A parentage testing laboratory was asked to perform testing in a case of sexual assault that resulted in the conception of a child. Samples submitted to the laboratory included blood from the mother, the alleged father, and the fetus. DNA typing was used to determine if the suspect in this sexual assault was the father of the expected child. DNA extracted from these samples was subjected to both restriction fragment length polymorphism and polymerase chain reaction/short-tandem repeat analysis at a total of 13 genetic loci. Examination of DNA profiles for selected markers suggested that the fetus was triploid. Triploidy was confirmed through the use of fluorescent in situ hybridization of chromosomes, employing three chromosome-specific alpha satellite probes and fetal trophoblast nuclei. Statistical interpretation of the test results required identifying a method for calculation that would consider two transmitted paternal genes.
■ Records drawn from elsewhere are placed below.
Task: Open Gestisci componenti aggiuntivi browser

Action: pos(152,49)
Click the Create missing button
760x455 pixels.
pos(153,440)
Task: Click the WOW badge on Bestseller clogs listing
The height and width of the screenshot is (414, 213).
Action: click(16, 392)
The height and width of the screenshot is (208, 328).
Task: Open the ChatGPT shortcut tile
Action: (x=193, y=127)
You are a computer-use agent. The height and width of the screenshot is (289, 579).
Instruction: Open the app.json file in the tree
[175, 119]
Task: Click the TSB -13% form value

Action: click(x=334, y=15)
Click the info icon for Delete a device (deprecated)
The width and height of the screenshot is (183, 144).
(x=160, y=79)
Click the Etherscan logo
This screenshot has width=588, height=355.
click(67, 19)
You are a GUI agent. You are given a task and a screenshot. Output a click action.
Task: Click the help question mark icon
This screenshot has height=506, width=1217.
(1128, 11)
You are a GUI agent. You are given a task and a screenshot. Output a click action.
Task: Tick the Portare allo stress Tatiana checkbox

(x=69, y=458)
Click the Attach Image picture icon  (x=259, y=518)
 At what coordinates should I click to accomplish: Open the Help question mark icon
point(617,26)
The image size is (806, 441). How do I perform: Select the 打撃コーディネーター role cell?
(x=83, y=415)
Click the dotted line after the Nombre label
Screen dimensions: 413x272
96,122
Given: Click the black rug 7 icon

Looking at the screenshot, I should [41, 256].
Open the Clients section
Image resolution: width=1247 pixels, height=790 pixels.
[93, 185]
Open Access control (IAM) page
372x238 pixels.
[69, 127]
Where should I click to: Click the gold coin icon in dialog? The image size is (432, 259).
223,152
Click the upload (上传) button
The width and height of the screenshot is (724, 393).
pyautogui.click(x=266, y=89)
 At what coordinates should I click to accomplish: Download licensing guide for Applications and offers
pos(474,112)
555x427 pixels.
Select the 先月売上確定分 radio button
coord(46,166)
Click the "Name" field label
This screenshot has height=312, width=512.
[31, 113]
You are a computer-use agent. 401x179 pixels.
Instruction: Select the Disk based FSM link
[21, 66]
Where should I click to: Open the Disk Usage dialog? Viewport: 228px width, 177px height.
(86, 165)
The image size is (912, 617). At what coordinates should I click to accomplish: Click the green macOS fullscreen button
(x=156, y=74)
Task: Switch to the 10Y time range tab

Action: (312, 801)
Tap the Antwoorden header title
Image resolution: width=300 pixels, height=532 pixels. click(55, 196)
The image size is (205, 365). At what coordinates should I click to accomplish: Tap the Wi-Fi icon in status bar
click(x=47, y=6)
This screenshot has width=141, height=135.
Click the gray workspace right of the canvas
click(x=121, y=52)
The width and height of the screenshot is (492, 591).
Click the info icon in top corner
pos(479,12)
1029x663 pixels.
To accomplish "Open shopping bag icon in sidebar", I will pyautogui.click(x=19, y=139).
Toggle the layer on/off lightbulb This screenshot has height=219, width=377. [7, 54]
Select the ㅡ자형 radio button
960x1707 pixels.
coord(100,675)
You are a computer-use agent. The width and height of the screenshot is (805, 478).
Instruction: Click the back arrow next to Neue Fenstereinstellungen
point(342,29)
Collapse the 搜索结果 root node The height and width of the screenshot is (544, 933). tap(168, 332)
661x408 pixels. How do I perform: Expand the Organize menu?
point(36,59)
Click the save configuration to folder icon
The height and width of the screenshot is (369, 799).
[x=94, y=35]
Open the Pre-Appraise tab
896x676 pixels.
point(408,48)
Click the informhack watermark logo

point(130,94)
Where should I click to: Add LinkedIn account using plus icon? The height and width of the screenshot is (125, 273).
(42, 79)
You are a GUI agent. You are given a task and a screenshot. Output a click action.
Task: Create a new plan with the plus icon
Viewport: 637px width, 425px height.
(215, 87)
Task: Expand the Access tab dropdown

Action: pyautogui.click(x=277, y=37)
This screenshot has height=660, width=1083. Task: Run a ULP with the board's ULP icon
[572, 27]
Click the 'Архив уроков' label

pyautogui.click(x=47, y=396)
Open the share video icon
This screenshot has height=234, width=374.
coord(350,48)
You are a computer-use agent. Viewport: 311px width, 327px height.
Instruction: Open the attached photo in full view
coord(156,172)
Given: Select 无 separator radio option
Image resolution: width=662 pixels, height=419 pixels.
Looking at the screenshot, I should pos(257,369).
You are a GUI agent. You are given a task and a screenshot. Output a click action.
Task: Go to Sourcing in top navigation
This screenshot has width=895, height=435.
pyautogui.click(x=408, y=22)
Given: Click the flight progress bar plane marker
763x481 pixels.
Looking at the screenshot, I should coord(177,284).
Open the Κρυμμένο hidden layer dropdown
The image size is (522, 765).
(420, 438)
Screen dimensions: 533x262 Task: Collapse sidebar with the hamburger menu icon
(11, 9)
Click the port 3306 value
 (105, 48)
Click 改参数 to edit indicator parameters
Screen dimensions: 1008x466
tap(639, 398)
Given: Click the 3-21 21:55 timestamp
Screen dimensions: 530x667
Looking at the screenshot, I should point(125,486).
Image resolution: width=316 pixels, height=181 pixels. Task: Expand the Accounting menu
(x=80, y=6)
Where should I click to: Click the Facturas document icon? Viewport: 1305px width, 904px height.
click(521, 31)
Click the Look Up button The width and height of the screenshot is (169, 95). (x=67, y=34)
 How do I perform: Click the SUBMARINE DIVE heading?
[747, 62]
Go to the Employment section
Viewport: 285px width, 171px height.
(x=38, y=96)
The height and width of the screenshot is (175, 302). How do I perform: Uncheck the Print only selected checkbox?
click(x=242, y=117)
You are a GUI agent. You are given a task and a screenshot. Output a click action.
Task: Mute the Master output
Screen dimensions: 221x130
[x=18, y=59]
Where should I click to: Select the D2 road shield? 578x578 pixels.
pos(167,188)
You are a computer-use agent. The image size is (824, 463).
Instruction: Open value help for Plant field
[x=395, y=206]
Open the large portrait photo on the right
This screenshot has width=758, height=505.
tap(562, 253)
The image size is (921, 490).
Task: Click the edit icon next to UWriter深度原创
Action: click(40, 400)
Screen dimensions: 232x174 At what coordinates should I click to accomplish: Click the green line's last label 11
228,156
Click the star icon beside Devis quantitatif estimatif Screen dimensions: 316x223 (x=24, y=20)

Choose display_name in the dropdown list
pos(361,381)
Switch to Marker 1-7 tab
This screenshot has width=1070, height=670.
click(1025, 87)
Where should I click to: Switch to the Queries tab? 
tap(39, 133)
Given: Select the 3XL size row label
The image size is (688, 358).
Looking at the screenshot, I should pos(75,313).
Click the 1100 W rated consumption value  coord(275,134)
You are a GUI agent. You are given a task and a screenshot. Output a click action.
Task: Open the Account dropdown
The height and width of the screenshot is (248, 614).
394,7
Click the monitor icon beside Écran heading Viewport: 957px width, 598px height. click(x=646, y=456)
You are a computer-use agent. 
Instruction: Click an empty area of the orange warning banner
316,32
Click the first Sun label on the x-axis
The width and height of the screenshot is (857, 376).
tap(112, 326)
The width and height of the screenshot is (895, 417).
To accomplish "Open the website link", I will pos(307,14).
Attempts to modify the standard method of calculating a paternity index were unsuccessful, because it was not possible to distinguish between dispermy and diandry as the mechanism of conception. Therefore, the likelihood ratio was calculated as the reciprocal of the random men not excluded value or the proportion of the population that possesses all of the paternal markers observed in the triploid fetus. Calculation of a likelihood ratio employing the exclusionary power of a collection of DNA markers appears to be the only method suitable for assigning weight to the significance of DNA matches between an alleged father and a child who is triploid.